Please note that these ratings solely represent the complete review's biased interpretation and subjective opinion of the actual reviews and do not claim to accurately reflect or represent the views of the reviewers. Similarly the illustrative quotes chosen here are merely those the complete review subjectively believes represent the tenor and judgment of the review as a whole. We acknowledge (and remind and warn you) that they may, in fact, be entirely unrepresentative of the actual reviews by any other measure.

- Return to top of the page -

The complete review's Review:

       J.L.Heilbron's account of the use of cathedrals as solar observatories explores a fascinating chapter in the history of science. The basic problem addressed is the measurement of time: since the earth's orbit around the sun is not neatly divisible into a whole number (of days) -- and the moon's orbit similarly is not exactly 28 days -- calendars tend to fail after a while, as the errors are compounded (seconds adding up to minutes and, over centuries, to days). Heilbron gives an excellent overview of the fixes that have been proposed and implemented since antiquity, focussing then specifically on the efforts by the Catholic Church to fix the calendar. The Church's unwillingness to depart from a geocentric reading of the bible added to the complexity of the problem.

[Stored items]

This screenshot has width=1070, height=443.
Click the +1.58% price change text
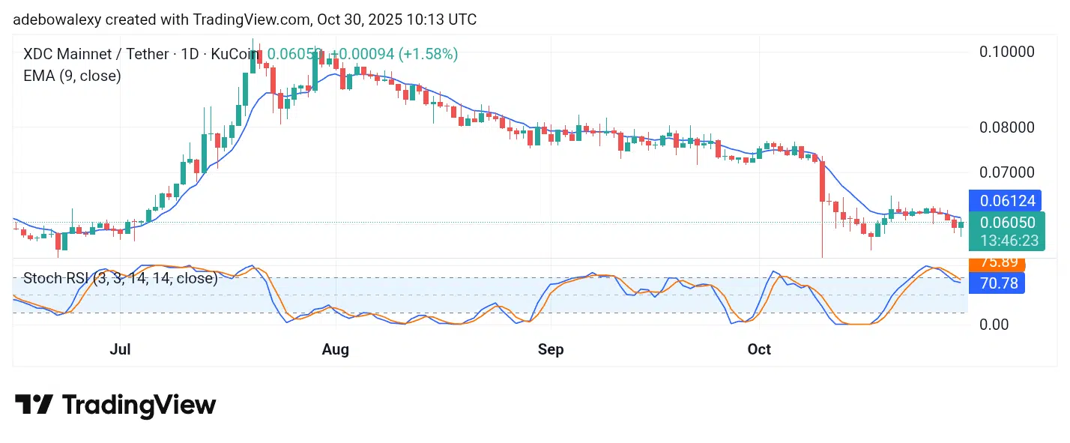[x=428, y=54]
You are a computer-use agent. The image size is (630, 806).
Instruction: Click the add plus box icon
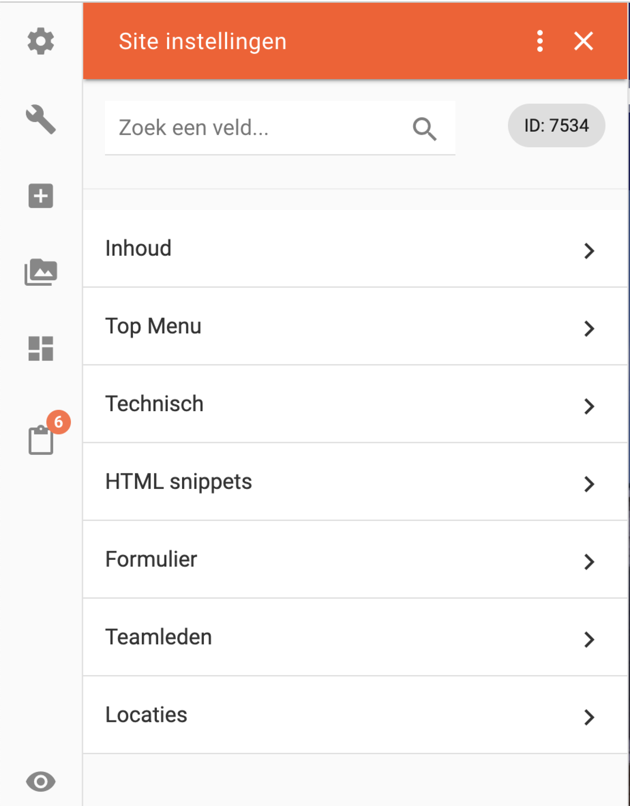click(41, 196)
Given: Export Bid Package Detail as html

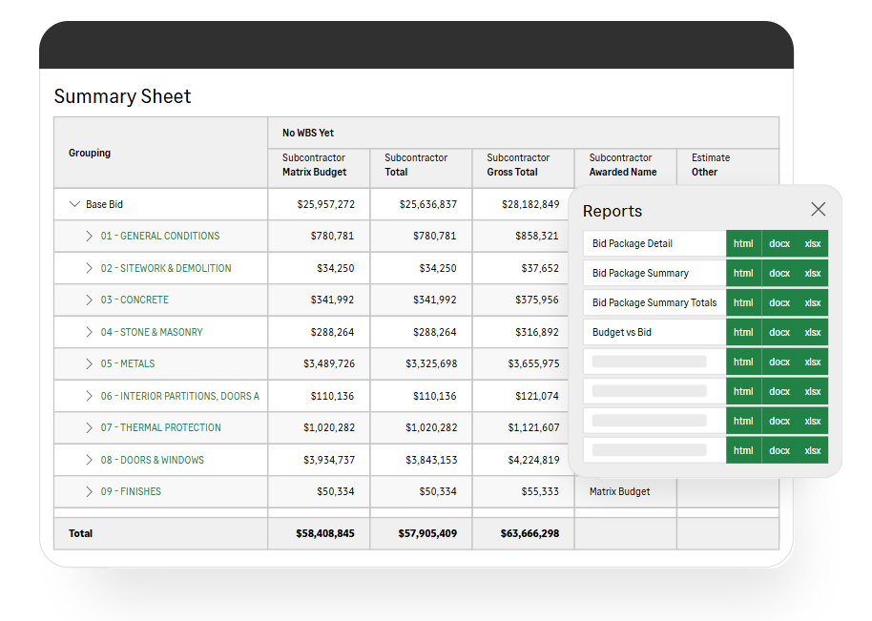Looking at the screenshot, I should (x=743, y=243).
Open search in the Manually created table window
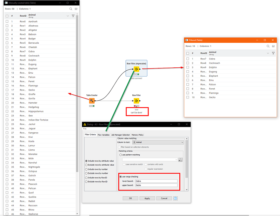The width and height of the screenshot is (280, 216). click(71, 9)
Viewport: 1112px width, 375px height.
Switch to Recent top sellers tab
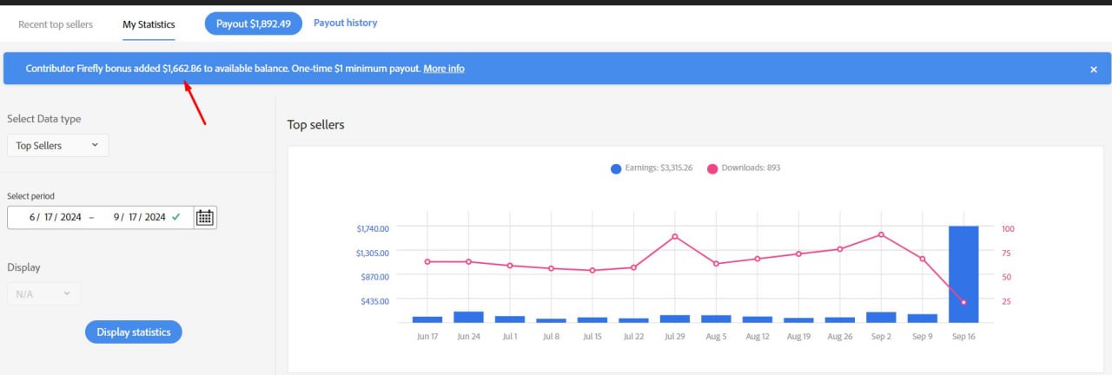pos(56,24)
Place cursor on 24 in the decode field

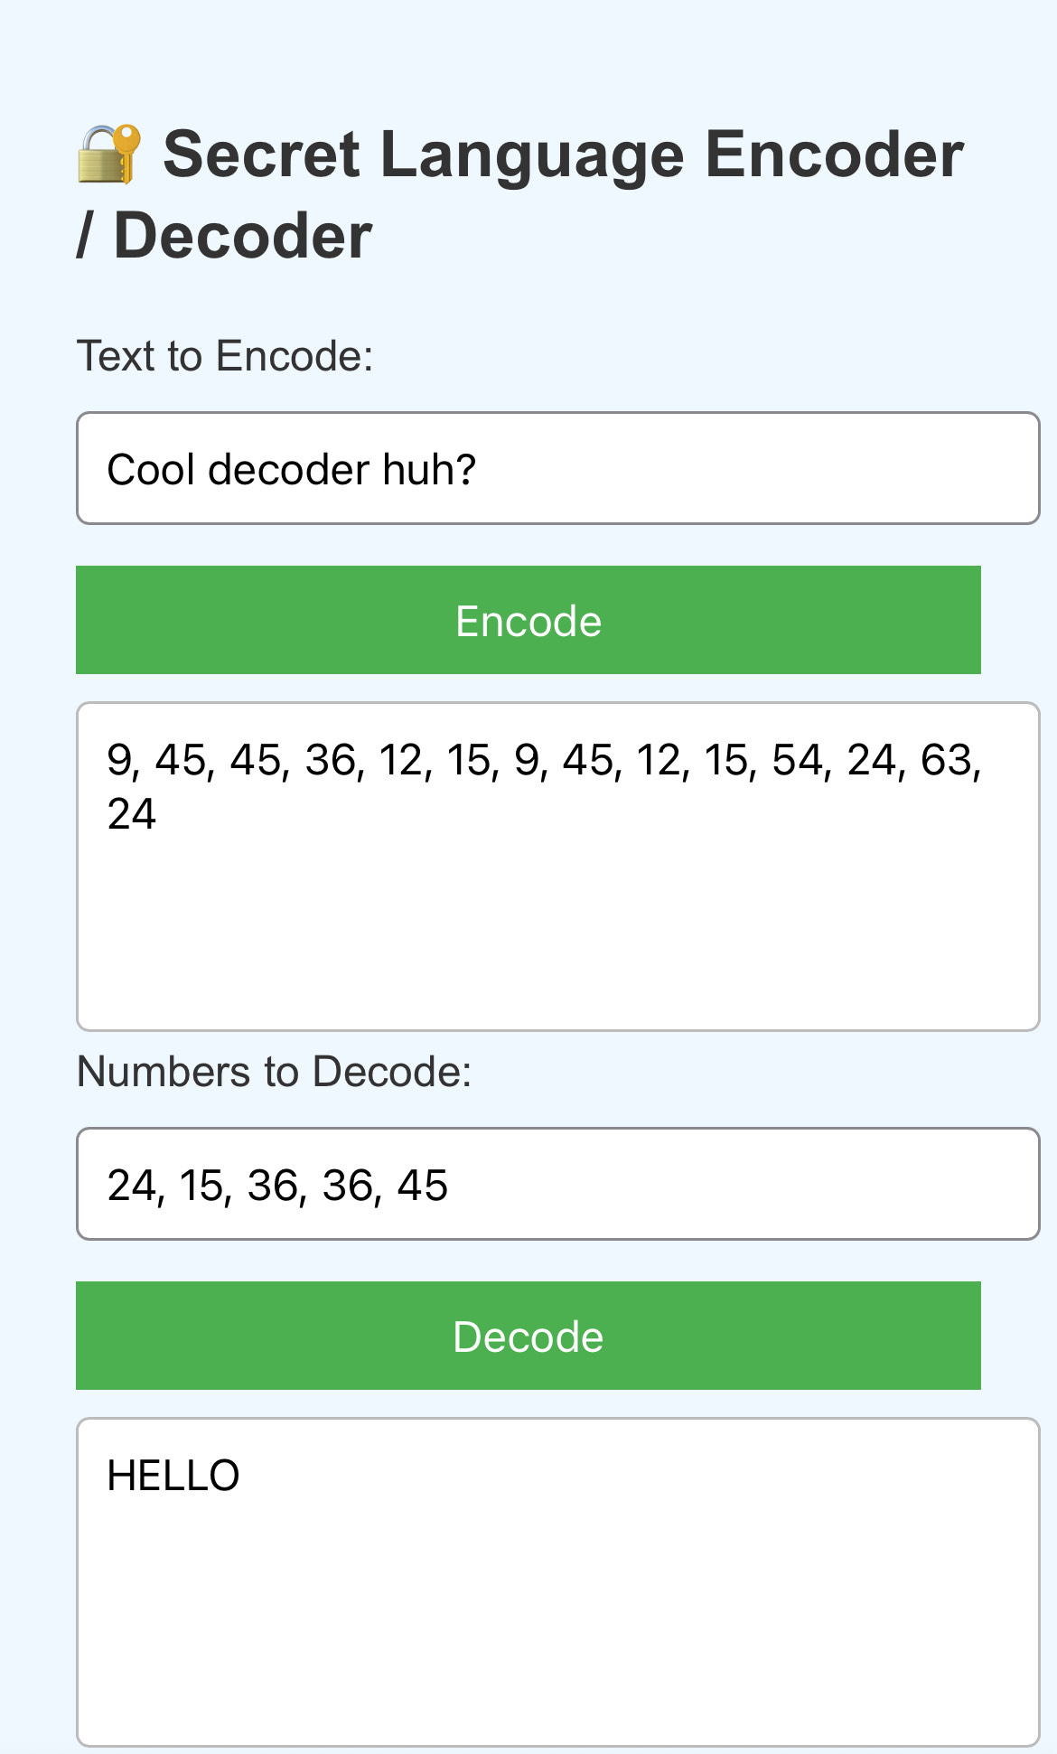coord(132,1186)
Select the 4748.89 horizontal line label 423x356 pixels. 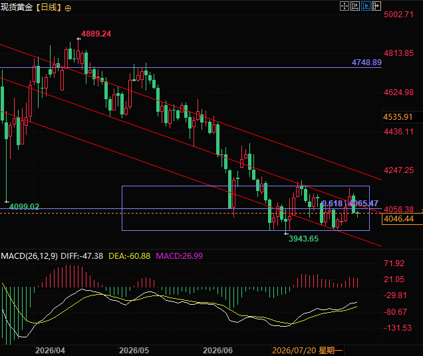point(366,63)
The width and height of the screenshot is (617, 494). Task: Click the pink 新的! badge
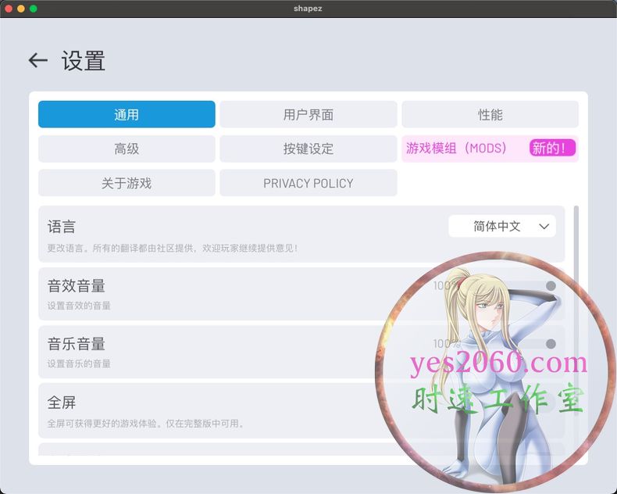point(552,149)
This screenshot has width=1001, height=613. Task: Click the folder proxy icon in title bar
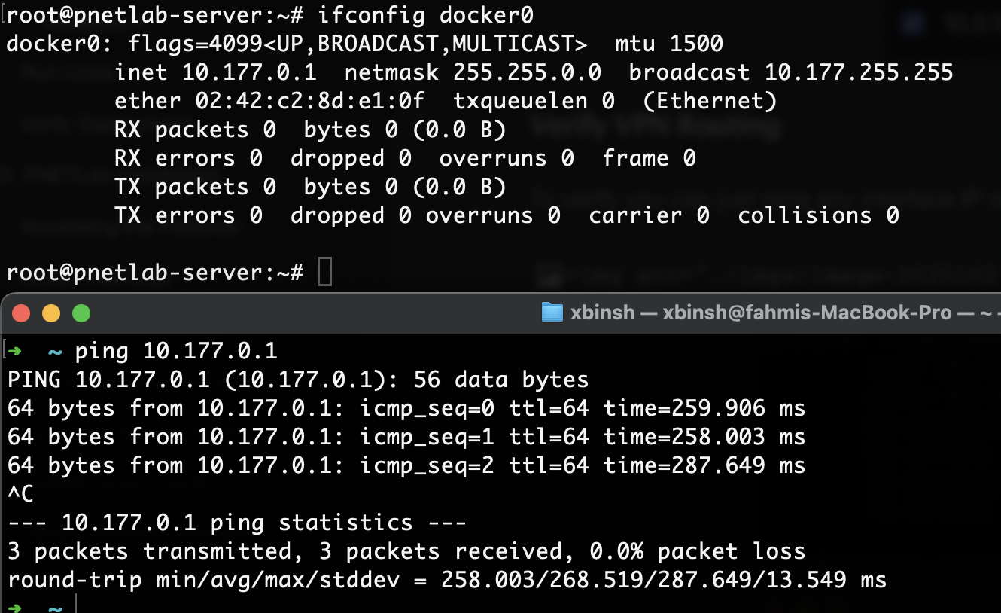pos(552,313)
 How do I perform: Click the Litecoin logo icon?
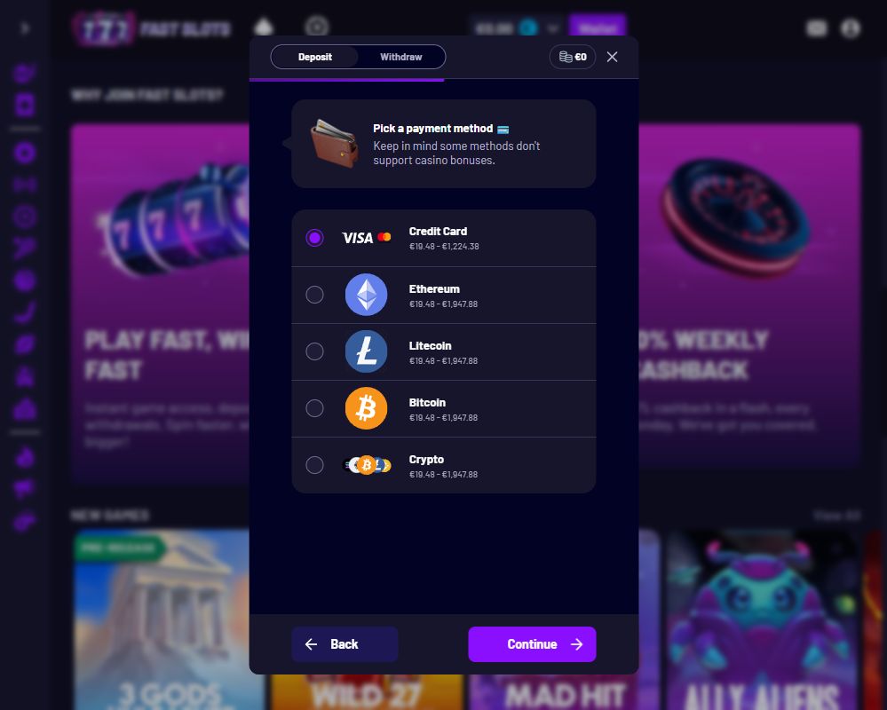[366, 351]
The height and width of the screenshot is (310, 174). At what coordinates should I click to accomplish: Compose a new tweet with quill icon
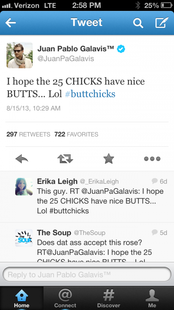tap(162, 22)
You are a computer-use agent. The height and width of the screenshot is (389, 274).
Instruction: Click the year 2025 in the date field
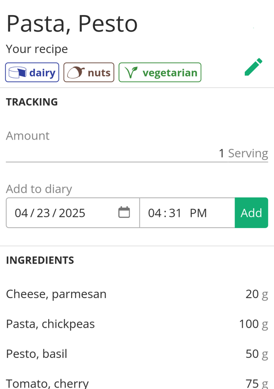coord(72,213)
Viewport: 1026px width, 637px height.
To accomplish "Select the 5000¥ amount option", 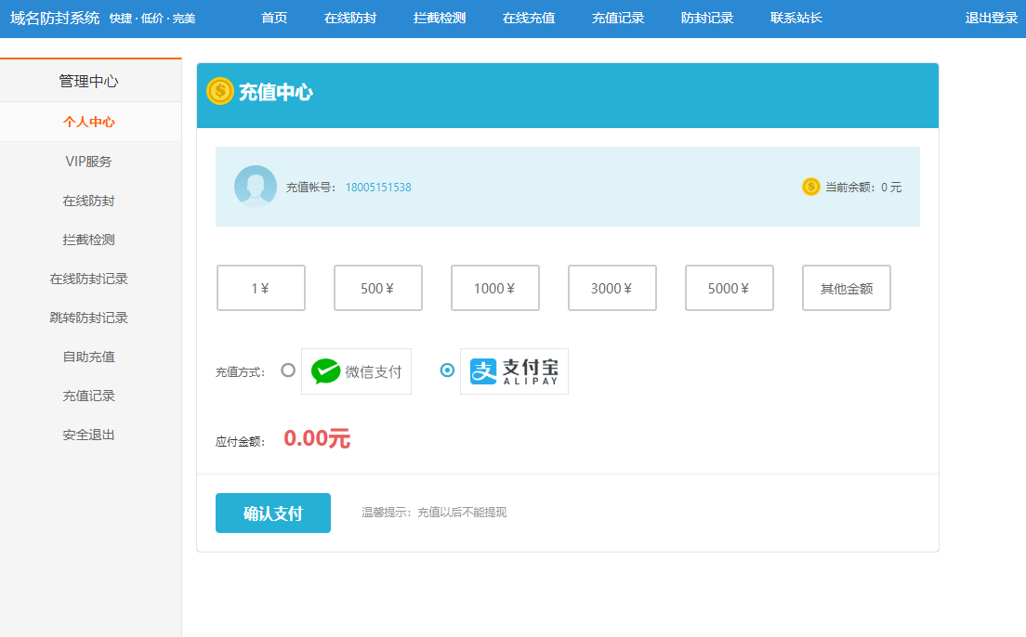I will click(730, 288).
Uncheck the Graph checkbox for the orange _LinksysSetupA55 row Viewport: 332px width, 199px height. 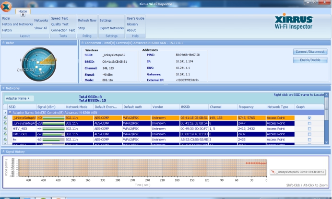[x=309, y=118]
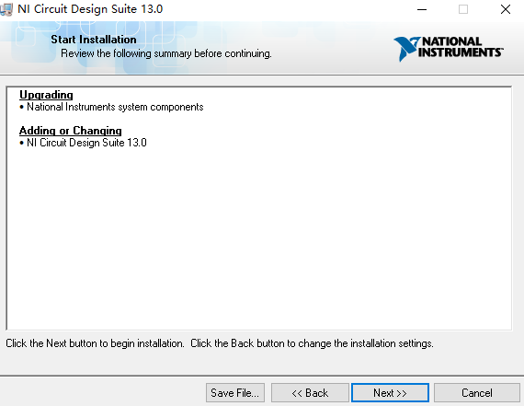Click the blue National Instruments eagle emblem
Image resolution: width=524 pixels, height=406 pixels.
pyautogui.click(x=405, y=49)
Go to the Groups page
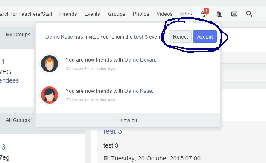Screen dimensions: 266x163 coord(117,14)
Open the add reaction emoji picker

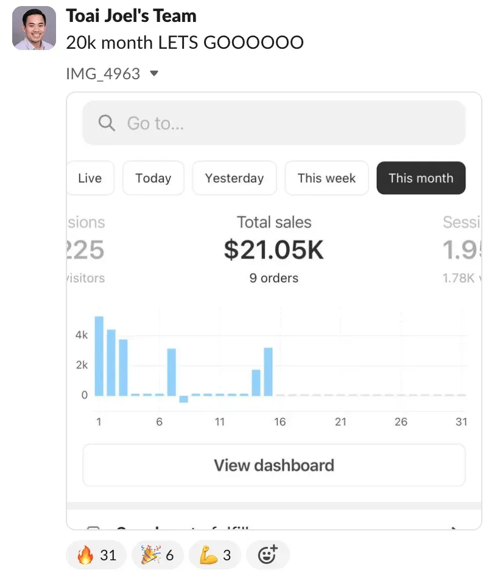click(267, 555)
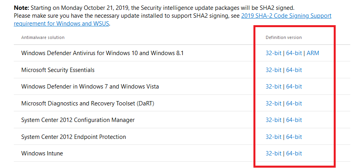Select 64-bit for Windows 7 and Vista Defender
Viewport: 353px width, 168px height.
294,87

- [REQUIRED ACTIONS]:
• A. Please answer these questions from the text on cathedrals as solar observatories:
(i) According to the opening disclaimer, what do the ratings solely represent?
(ii) What basic problem does Heilbron's account address?
(iii) What added to the complexity of the problem for the Catholic Church?
• B. Write the next part of the review of the book on cathedrals as solar observatories, picking up after its last sentence.
The material is not needed for the work here.

- [SOLVED TASKS]:
• A.
(i) The complete review's biased interpretation and subjective opinion of the actual reviews.
(ii) The measurement of time.
(iii) The Church's unwillingness to depart from a geocentric reading of the bible.

• B.
       A major problem faced by the Church was when to celebrate Easter -- symptomatic of the unreliability of calendars. While measurements of the earth's orbit became increasingly exact (leading to fixes such as leap years), the precision needed to predict exactly when Easter would fall in future years had not yet been achieved by the Renaissance. Heilbron's historical overview shows that the issues were not only scientific but also theological (the heliocentric Copernican world view seen as a challenge to the truth of the bible) and political (since the acceptance of alternate calendars could be seen as an acknowledgement of the superiority of other ideologies).
       A largely forgotten chapter in history is how the Church became involved in improving the quality of observational data on which to base calendars. Huge cathedrals were ideal solar observatories: by making a hole in the ceiling and fixing a mark on the floor where the sun's shadow fell exact measurements could be made regarding the position of the sun. Heilbron explains both the historical and technical aspects of this very well (though perhaps in greater detail than some readers might care for).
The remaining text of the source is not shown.